The outlet of the mixing chamber 14 is connected via a pressure line 18 to a pressure vessel 19 providing the finished gas mixture. In this pressure line 18 , a pressure control valve 20 designed as a 2/2-way valve is connected, which is followed by a pressure sensor 21 designed as a venturi nozzle. The pressure measurement signal of this pressure sensor 21 leads to the control input of a pressure switching valve 22 designed as a 3/3-way valve, which has an adjustable hysteresis. This is determined by two, the two switching points, an adjustable springs 23 , 24 . By means of the pressure switching valve 22 , the pressure line 18 can be connected to or separated from the control connection of the pressure control valve 20 .

The high and non-constant pressure in the storage containers 10 , 11 is reduced by means of the pressure regulator 12 , 16 to a constant pressure of, for example, 5.7 bar. Depending on the throttle cross sections of the fixed throttles 13 , 17 , the two gases flow to the mixing chamber 14 and are mixed there. The mixing ratio can be specified by the cross sections of the two fixed throttles 13 , 17 . Manufacturing tolerances of these fixed throttles 13 and manufacturing deviations of the pressure regulator 12 can be compensated for by means of the adjusting throttle 15 , so that the mixing ratio of the two gases can be set very precisely. In the present example, it should consist of 30% CO₂ and 70% N₂. The flow in the throttles 13 , 15 , 17 is supercritical, so that only the cross section and the secondary pressure of these throttles determine the gas throughput and thereby the mixing ratio. The output pressure of the pressure regulator 12 , 16 can fluctuate within certain ter limits of a few 1/10 bar, without this resulting in shifts in the operating points of the throttles. Larger fluctuations are not permitted at the required accuracy of ± 1%, so that the pressure regulator 12 , 16 must be designed as a fine pressure regulator. Since the setting throttle 15 only has to compensate for tolerances and therefore has only a very low flow compared to the fixed throttles 13 , the setting can be carried out very precisely. Of course, it is also possible to change the mixing ratio in a targeted manner using the setting throttle 15 .

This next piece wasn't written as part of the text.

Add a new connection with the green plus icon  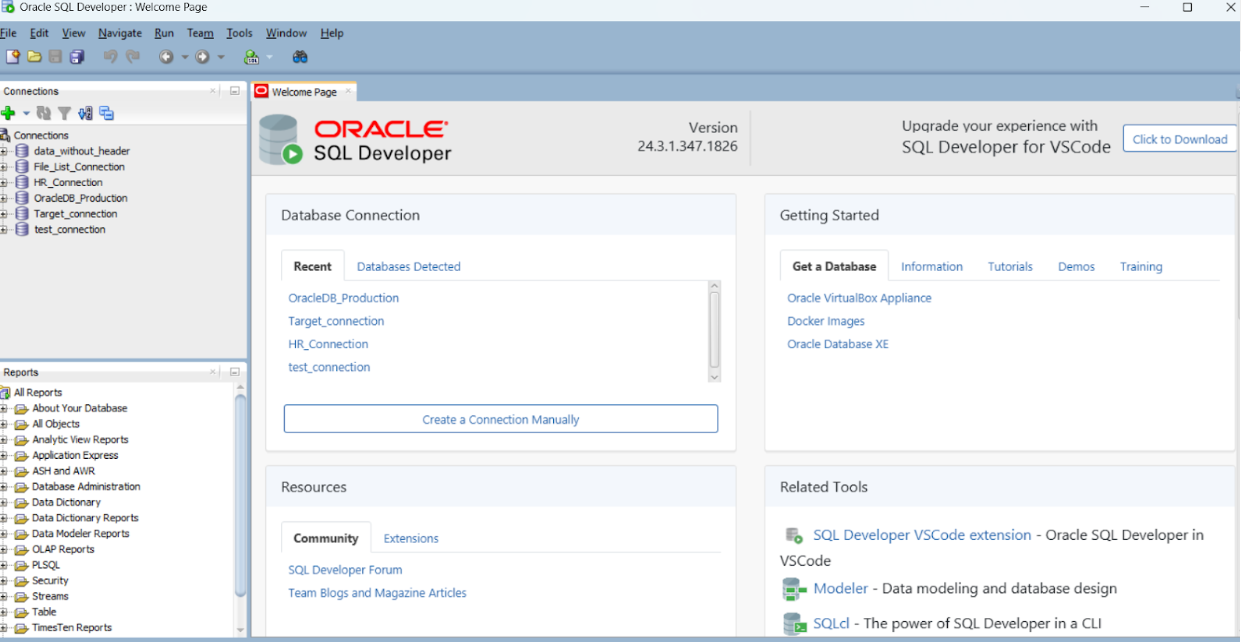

The mixture now flows from the mixing chamber 14 via the open pressure control valve 20 to the pressure vessel 19 , which can be designed, for example, as a 50 liter tank. If the pressure rising in the pressure vessel 19 exceeds a first limit value of, for example, 2.7 bar, the pressure switching valve 22 switches against the force of the first spring 23 into its middle switching position, in which all the connected lines are separated from one another. The pressure is queried by means of the pressure sensor 21 immediately after the pressure control valve 20 , so that, of course, a correction depending on the pressure drop to the pressure vessel 19 is required, since in fact the regulation depending on the pressure in this pressure vessel 19 should take place.

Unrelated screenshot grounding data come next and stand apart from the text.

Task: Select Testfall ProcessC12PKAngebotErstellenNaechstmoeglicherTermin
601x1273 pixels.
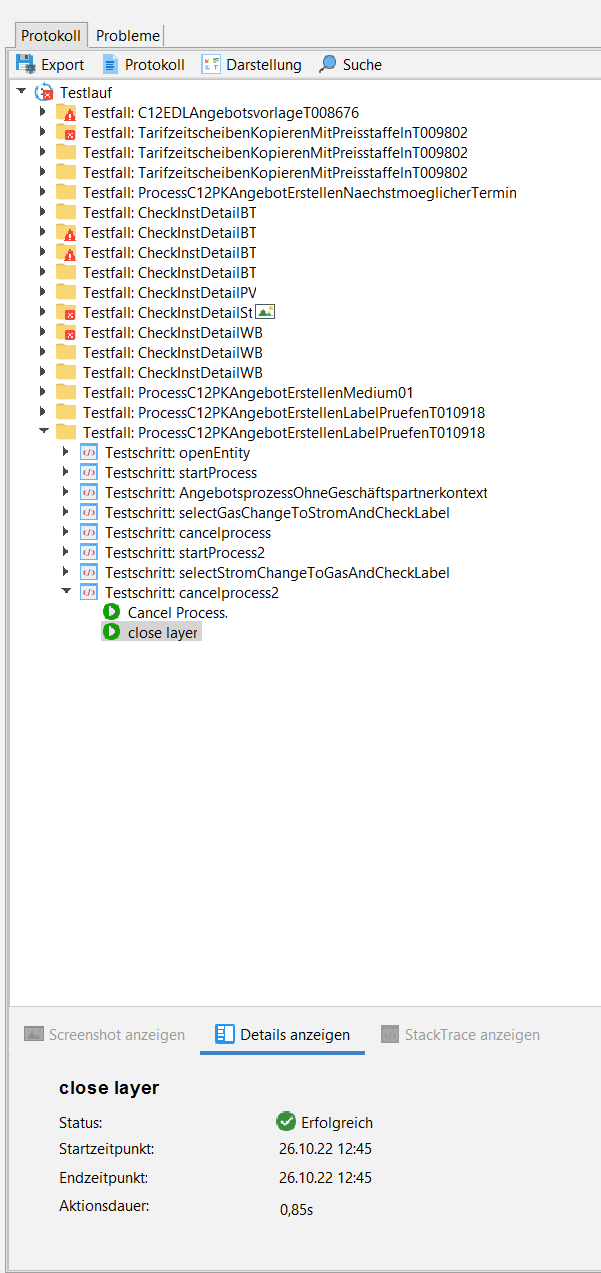Action: pyautogui.click(x=299, y=193)
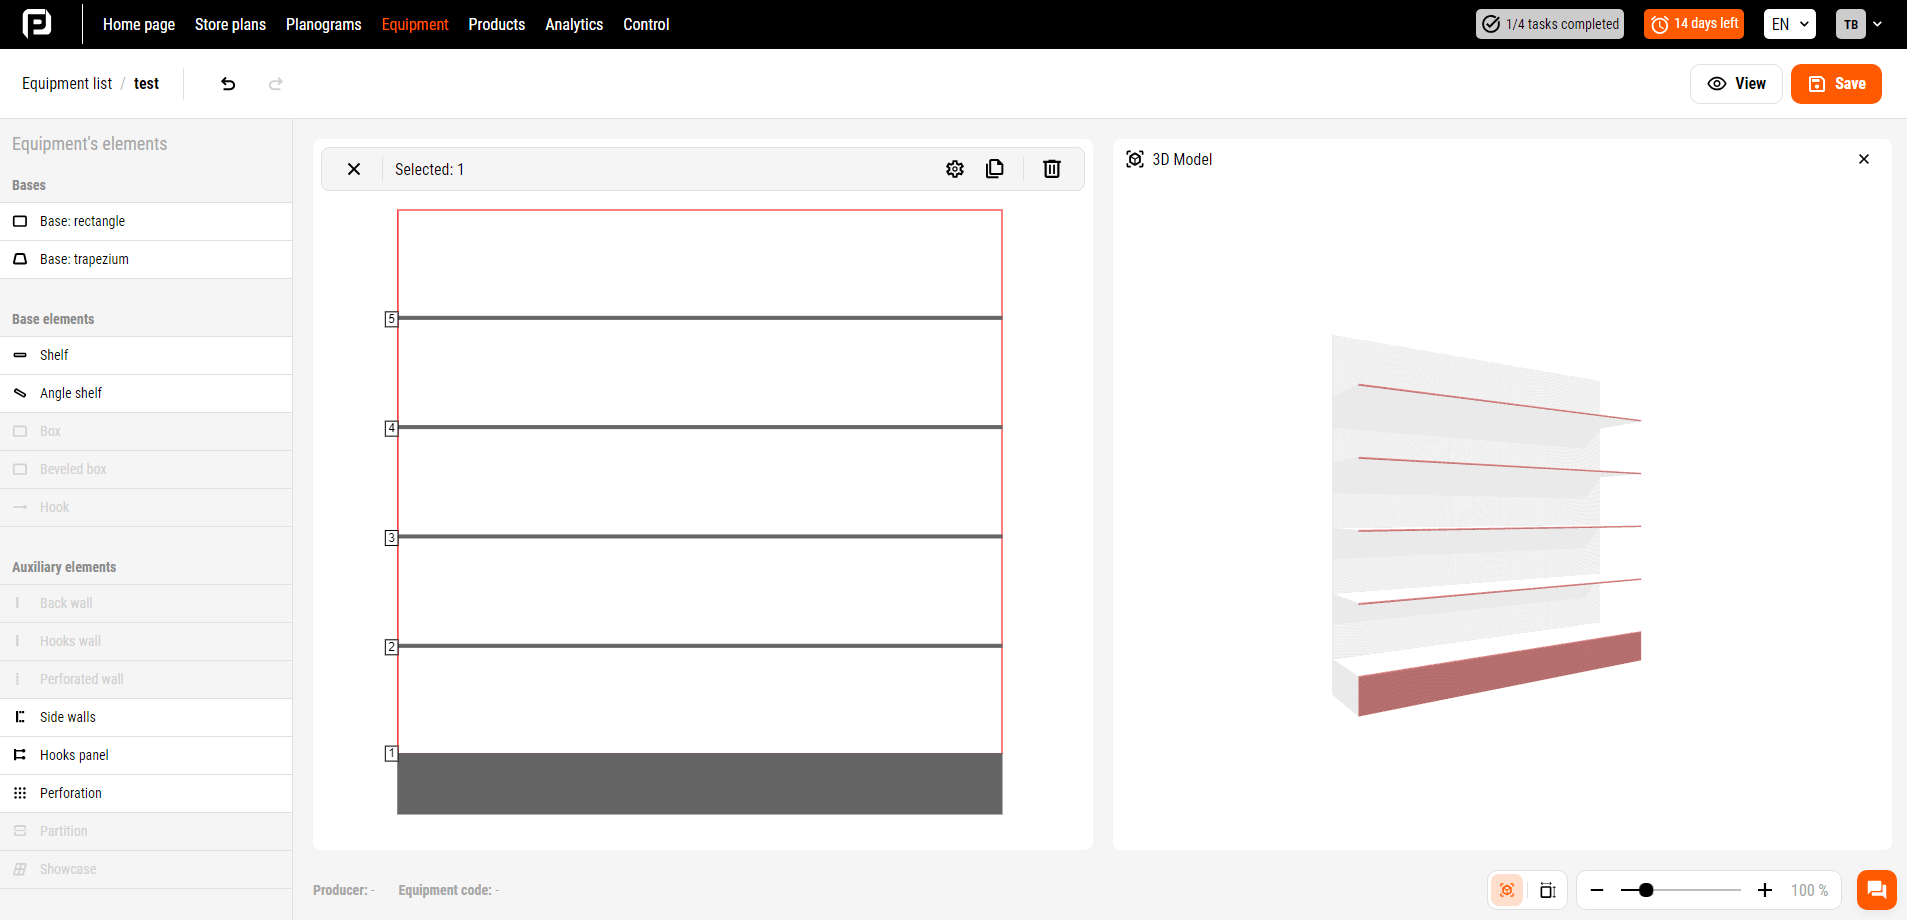Click the Equipment list breadcrumb link
Screen dimensions: 1907x920
tap(67, 84)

If a second switching pressure of, for example, 4 bar is exceeded, the pressure switching valve 22 switches to its third switching position and thereby connects the pressure line 18 to the control connection of the Drucksteuerven valve 20 , which thereby blocks the further flow. The second switching pressure of 4 bar is determined by the common counterforce of the springs 23 , 24 , the two switching points and thus the hysteresis being variable as a result of the adjustability of these springs.

Only when the pressure in the pressure vessel 19 drops below 2.7 bar again through mixture removal, is the pressure control valve 20 opened again via the first switching position of the pressure switching valve 22 , so that mixture can flow from the mixing chamber 14 to the pressure vessel 19 . So that the mixture ratio remains the same at any mixture removal from the pressure vessel 19 , - as already stated - the secondary pressure must always have the same time profile - as described - and secondly, the gas inflow must be large compared to the gas outflow.

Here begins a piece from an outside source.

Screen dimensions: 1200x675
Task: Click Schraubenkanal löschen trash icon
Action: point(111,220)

The formation of the pressure sensor 21 as a Venturi nozzle ver strengthens the switching tendency of the pressure switching valve 22 and thus that of the amplifying pressure control valve 20th Flows through the pressure sensor 21 have a pressure reducing effect on the control input of the pressure switching valve 22 and thereby reinforce the downshift tendency. Creeping flows can be avoided. The exemplary embodiment shown in FIG. 1 is shown again in FIG. 2 in a structurally more detailed manner, at least as far as components 10-17 are concerned. The same or equivalent components are provided with the same reference numerals and are not described again in detail.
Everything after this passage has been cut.